Trotsky and his fellow Bolshevik revolutionaries ruthlessly mocked the pretentious, French-speaking twits who thought they knew what was best for some family of nine who literally slept with pigs in a hut 2,000 miles away, had never seen a book that wasn’t the local priest’s illustrated Bible and weren’t quite sure whether the Tsar was a human or divine being. But as Trotsky himself soon came to appreciate, the Russian tradition of substitutionism played out on a grand and ironic scale during and after the revolution he helped make.
Some of this is well understood in retrospect, although all of it remains controversial.
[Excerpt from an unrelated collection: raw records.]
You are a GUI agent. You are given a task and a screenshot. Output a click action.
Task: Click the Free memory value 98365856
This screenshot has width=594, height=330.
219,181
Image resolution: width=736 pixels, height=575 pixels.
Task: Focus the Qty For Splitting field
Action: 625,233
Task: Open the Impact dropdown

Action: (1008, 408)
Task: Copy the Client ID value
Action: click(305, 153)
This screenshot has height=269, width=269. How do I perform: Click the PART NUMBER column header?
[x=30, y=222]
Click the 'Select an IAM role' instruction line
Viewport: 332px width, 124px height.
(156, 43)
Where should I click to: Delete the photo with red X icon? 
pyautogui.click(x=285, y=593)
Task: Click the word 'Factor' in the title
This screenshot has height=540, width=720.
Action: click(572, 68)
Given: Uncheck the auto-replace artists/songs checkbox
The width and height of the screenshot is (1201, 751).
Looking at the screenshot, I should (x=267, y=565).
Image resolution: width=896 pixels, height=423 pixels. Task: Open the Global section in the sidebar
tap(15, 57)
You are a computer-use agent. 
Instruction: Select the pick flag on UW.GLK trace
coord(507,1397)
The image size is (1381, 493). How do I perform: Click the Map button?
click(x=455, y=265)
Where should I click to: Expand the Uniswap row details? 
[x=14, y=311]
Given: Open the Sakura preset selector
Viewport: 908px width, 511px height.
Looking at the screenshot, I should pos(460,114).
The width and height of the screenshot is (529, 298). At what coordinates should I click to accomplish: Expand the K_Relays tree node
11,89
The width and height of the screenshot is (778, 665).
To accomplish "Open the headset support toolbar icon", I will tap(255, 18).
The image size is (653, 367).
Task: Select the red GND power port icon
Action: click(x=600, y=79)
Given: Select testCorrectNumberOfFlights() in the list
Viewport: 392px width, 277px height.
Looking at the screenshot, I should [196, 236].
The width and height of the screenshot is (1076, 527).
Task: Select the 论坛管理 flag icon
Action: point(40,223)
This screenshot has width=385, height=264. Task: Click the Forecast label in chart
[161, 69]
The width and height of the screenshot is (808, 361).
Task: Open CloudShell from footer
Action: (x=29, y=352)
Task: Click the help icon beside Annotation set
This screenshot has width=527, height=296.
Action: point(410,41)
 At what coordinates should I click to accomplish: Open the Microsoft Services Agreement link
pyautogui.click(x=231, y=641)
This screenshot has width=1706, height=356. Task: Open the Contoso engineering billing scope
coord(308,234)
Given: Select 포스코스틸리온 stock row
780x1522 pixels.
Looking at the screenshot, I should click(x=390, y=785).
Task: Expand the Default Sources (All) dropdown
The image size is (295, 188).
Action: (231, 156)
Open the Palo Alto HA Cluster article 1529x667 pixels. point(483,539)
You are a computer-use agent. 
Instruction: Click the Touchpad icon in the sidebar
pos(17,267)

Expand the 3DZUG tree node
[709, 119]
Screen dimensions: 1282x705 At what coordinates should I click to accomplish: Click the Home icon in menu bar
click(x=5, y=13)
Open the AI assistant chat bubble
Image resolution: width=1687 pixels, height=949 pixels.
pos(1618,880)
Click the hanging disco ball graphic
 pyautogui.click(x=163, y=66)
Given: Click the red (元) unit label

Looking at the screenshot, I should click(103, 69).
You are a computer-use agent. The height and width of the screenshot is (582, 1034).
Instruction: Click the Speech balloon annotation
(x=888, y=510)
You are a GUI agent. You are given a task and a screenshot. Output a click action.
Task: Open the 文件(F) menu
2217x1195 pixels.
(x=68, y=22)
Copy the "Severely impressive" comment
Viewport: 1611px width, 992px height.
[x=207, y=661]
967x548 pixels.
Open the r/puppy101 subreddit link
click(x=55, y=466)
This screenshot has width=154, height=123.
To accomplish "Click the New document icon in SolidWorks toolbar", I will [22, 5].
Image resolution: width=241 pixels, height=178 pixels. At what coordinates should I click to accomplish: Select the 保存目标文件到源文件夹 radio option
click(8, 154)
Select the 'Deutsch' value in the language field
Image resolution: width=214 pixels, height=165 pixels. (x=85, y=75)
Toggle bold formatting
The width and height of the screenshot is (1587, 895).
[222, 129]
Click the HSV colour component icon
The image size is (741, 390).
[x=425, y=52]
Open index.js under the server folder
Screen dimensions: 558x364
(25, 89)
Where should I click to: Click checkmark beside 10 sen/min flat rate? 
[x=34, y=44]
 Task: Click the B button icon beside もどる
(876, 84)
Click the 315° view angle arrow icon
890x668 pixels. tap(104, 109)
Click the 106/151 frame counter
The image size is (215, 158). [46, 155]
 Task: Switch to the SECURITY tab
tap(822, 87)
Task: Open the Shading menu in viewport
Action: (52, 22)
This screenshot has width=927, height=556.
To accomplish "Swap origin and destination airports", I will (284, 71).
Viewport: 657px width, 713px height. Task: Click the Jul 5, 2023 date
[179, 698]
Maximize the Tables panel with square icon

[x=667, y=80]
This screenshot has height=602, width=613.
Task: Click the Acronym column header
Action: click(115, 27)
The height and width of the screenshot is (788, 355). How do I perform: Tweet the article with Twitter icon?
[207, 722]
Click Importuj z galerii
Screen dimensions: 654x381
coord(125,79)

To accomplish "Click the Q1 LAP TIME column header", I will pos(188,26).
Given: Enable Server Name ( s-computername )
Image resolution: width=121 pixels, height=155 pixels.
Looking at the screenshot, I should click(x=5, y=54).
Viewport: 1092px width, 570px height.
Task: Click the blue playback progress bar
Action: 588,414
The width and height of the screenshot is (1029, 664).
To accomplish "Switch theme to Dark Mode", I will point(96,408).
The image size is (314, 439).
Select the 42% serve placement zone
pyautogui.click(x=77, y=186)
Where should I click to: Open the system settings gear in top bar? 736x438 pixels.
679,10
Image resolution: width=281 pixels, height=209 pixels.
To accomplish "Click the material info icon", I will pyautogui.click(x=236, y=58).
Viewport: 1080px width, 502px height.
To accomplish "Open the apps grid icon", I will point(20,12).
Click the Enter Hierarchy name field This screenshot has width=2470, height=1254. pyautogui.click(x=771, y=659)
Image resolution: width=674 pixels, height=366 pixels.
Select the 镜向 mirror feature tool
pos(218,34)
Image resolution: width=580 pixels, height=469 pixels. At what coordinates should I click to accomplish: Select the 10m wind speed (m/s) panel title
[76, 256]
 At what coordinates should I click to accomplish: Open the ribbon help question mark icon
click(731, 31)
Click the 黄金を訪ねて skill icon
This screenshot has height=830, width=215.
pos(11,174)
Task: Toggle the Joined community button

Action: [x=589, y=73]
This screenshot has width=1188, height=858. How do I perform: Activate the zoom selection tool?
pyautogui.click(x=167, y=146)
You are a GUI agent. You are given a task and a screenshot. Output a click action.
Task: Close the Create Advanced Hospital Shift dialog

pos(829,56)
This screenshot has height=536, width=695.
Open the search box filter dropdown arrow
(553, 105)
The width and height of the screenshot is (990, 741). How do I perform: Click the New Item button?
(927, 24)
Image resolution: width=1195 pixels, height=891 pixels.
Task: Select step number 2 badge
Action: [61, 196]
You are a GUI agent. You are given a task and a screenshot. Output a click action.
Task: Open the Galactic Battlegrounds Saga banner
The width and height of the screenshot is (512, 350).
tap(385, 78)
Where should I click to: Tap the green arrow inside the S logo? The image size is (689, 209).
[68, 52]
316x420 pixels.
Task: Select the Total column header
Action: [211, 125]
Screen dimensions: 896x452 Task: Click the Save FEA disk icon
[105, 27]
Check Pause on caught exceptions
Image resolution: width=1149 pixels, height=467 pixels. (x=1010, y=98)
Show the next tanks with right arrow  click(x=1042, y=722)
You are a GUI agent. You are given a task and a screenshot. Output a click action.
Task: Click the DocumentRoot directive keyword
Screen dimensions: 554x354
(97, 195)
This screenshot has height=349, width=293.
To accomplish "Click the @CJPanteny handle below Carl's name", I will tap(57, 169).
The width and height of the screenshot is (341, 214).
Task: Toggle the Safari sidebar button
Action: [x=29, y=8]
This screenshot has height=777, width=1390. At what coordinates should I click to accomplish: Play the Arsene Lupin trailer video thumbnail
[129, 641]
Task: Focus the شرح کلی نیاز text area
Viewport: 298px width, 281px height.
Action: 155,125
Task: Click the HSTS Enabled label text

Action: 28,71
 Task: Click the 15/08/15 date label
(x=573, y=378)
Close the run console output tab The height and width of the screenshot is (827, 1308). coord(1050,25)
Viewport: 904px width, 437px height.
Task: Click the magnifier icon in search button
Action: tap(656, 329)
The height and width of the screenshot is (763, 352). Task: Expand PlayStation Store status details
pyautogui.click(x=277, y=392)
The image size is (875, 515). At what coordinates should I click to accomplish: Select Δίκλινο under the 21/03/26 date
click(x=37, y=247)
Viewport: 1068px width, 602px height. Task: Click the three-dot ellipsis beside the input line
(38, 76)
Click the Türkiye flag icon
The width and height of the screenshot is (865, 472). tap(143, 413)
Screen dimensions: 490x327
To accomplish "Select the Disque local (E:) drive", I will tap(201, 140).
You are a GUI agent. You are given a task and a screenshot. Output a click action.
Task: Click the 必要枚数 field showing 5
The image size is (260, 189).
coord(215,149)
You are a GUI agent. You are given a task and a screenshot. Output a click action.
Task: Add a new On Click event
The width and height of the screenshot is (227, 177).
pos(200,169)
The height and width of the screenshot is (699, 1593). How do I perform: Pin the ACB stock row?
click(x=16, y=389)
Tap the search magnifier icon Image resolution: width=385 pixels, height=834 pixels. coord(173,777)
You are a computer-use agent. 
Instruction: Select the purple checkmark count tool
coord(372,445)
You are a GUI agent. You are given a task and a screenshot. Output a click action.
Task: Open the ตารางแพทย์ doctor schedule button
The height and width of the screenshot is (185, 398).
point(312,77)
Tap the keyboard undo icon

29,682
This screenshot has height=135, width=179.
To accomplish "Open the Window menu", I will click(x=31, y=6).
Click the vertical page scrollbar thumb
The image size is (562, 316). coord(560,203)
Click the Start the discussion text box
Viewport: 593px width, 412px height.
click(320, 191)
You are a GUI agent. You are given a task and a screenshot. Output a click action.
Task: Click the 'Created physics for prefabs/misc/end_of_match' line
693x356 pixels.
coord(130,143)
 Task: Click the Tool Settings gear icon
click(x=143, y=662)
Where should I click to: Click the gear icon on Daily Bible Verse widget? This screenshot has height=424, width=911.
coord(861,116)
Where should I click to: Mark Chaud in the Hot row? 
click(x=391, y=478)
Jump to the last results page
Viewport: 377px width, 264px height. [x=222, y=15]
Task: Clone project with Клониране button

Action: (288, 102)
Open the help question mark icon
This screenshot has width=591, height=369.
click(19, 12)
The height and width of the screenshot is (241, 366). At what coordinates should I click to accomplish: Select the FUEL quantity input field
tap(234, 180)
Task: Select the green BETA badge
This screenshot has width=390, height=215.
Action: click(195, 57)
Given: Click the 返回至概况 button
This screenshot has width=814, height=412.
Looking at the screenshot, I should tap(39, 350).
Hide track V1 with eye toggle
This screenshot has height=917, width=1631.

The Bolsheviks under Lenin and Trotsky — who were in fact just one faction of the Russian Social Democratic Labor Party, after a bitter ideological split — shocked the world by staging a successful revolution in the name of the industrial working class, a social entity that can barely be said to have existed in the Russia of 1917. Some Bolsheviks certainly came from the working class (although neither of those guys did), but historians are never likely to agree about how much of the Russian proletariat actually supported the October Revolution, or how enthusiastically or for how long.
So a minority political movement — a “vanguard party,” to use Leninist terminology — seized power in the name of a minority social class, because that class was perceived as the protagonist of history that would bring an end to all oppression and suffering, etc. Without getting lured into endless debate about the moral dimensions of the Russian Revolution and when exactly it began to go south — that way lies madness! — I think it’s fair to say that Lenin and Trotsky did not intend or envision a despotic one-party state that would crush all forms of opposition and endure for decades as a regime of lies, brutality and murder.
Whether that nightmarish outcome was the inevitable consequence of the Bolsheviks’ initial substitutions — substituting the industrial working class that only half-existed for a vast nation that largely had no idea what was happening, and then substituting a few thousand committed revolutionaries for that class — is an enormous historical unanswerable. It’s not as if the leaders of the October Revolution were unaware of this paradox, or the dangers it presented. In fact it was Trotsky who famously laid out almost exactly what would happen, in an essay written 13 years before the revolution — not as an attack on his future nemesis, Joseph Stalin, but an attack on Lenin’s conception of a centralized, disciplined party bureaucracy:
In the internal politics of the Party these methods lead … to the Party organization “substituting” itself for the Party, the Central Committee substituting itself for the Party organization, and finally the dictator substituting himself for the Central Committee …
It took Stalin the better part of a decade after Lenin’s death to consolidate his power through this gradual process of substitution, which went much further than Trotsky had imagined possible in 1904. At least in theory, the Bolsheviks were OK with open political debate both inside and outside the party, although they certainly reserved the right to crack down on “counterrevolutionary” activity when the workers’ state confronted a state of emergency — a state which, like our own War on Terror, effectively never ended. Even Lenin never suggested that the Communist Party and the Soviet state should be the same thing, and he repeatedly made clear that the bureaucracy could not be trusted to act in the interests of the working class just because it said it was doing so.